Give the entries again, exactly as they stand.
PROVIDED ENTRIES Block Start
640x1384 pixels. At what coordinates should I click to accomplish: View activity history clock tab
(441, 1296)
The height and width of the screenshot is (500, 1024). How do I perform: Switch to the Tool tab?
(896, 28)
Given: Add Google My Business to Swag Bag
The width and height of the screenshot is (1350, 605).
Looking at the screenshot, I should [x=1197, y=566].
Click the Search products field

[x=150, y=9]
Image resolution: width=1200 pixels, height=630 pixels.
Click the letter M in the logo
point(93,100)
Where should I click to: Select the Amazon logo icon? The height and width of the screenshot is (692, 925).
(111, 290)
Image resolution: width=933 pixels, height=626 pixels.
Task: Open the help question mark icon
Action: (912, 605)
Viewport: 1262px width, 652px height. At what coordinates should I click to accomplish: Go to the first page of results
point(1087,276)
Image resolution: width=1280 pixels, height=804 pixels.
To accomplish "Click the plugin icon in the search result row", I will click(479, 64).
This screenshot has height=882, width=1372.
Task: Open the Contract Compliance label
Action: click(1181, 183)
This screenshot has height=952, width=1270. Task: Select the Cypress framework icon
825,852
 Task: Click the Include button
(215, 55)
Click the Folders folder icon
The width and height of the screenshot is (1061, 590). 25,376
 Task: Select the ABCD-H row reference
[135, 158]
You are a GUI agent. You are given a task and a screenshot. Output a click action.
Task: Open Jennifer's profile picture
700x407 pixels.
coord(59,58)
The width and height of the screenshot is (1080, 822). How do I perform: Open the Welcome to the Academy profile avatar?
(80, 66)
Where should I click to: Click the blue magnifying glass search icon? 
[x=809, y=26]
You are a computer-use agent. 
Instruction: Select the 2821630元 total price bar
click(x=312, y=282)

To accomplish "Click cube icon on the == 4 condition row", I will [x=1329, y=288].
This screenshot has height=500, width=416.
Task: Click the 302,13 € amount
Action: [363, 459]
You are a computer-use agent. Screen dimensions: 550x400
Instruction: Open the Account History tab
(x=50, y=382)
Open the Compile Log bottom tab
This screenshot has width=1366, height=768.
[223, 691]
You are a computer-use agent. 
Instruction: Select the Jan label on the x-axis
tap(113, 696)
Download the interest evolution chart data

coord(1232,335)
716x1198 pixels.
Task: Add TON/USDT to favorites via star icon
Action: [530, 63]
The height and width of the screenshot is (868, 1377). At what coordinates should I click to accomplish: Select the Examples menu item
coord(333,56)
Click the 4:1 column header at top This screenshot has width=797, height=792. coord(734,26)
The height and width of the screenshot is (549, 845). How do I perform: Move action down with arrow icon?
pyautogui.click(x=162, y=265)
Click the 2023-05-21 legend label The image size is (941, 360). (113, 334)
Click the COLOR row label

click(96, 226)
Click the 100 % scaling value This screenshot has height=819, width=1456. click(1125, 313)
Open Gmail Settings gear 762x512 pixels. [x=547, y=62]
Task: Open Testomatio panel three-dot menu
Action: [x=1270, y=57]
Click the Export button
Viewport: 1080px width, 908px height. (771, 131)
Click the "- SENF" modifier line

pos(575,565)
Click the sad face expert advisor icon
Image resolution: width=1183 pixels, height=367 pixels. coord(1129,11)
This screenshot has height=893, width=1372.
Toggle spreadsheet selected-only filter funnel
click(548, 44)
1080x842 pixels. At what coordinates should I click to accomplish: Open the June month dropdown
PROVIDED ENTRIES Block End
### [EXERCISE OUTPUT]
640x1384 pixels. At what coordinates should I click to accomplish: View activity history clock tab
(441, 1296)
The height and width of the screenshot is (500, 1024). How do I perform: Switch to the Tool tab?
(896, 28)
Given: Add Google My Business to Swag Bag
The width and height of the screenshot is (1350, 605).
Looking at the screenshot, I should [x=1197, y=566].
Click the Search products field

[x=150, y=9]
Image resolution: width=1200 pixels, height=630 pixels.
Click the letter M in the logo
point(93,100)
Where should I click to: Select the Amazon logo icon? The height and width of the screenshot is (692, 925).
(111, 290)
Image resolution: width=933 pixels, height=626 pixels.
Task: Open the help question mark icon
Action: (912, 605)
Viewport: 1262px width, 652px height. At what coordinates should I click to accomplish: Go to the first page of results
point(1087,276)
Image resolution: width=1280 pixels, height=804 pixels.
To accomplish "Click the plugin icon in the search result row", I will click(479, 64).
This screenshot has height=882, width=1372.
Task: Open the Contract Compliance label
Action: click(1181, 183)
This screenshot has height=952, width=1270. Task: Select the Cypress framework icon
825,852
 Task: Click the Include button
(215, 55)
Click the Folders folder icon
The width and height of the screenshot is (1061, 590). 25,376
 Task: Select the ABCD-H row reference
[135, 158]
You are a GUI agent. You are given a task and a screenshot. Output a click action.
Task: Open Jennifer's profile picture
700x407 pixels.
coord(59,58)
The width and height of the screenshot is (1080, 822). How do I perform: Open the Welcome to the Academy profile avatar?
(80, 66)
Where should I click to: Click the blue magnifying glass search icon? 
[x=809, y=26]
You are a computer-use agent. 
Instruction: Select the 2821630元 total price bar
click(x=312, y=282)

To accomplish "Click cube icon on the == 4 condition row", I will [x=1329, y=288].
This screenshot has height=500, width=416.
Task: Click the 302,13 € amount
Action: [363, 459]
You are a computer-use agent. Screen dimensions: 550x400
Instruction: Open the Account History tab
(x=50, y=382)
Open the Compile Log bottom tab
This screenshot has width=1366, height=768.
[223, 691]
You are a computer-use agent. 
Instruction: Select the Jan label on the x-axis
tap(113, 696)
Download the interest evolution chart data

coord(1232,335)
716x1198 pixels.
Task: Add TON/USDT to favorites via star icon
Action: [530, 63]
The height and width of the screenshot is (868, 1377). At what coordinates should I click to accomplish: Select the Examples menu item
coord(333,56)
Click the 4:1 column header at top This screenshot has width=797, height=792. coord(734,26)
The height and width of the screenshot is (549, 845). How do I perform: Move action down with arrow icon?
pyautogui.click(x=162, y=265)
Click the 2023-05-21 legend label The image size is (941, 360). (113, 334)
Click the COLOR row label

click(96, 226)
Click the 100 % scaling value This screenshot has height=819, width=1456. click(1125, 313)
Open Gmail Settings gear 762x512 pixels. [x=547, y=62]
Task: Open Testomatio panel three-dot menu
Action: [x=1270, y=57]
Click the Export button
Viewport: 1080px width, 908px height. (771, 131)
Click the "- SENF" modifier line

pos(575,565)
Click the sad face expert advisor icon
Image resolution: width=1183 pixels, height=367 pixels. coord(1129,11)
This screenshot has height=893, width=1372.
Toggle spreadsheet selected-only filter funnel
click(548, 44)
1080x842 pixels. At what coordinates should I click to accomplish: Open the June month dropdown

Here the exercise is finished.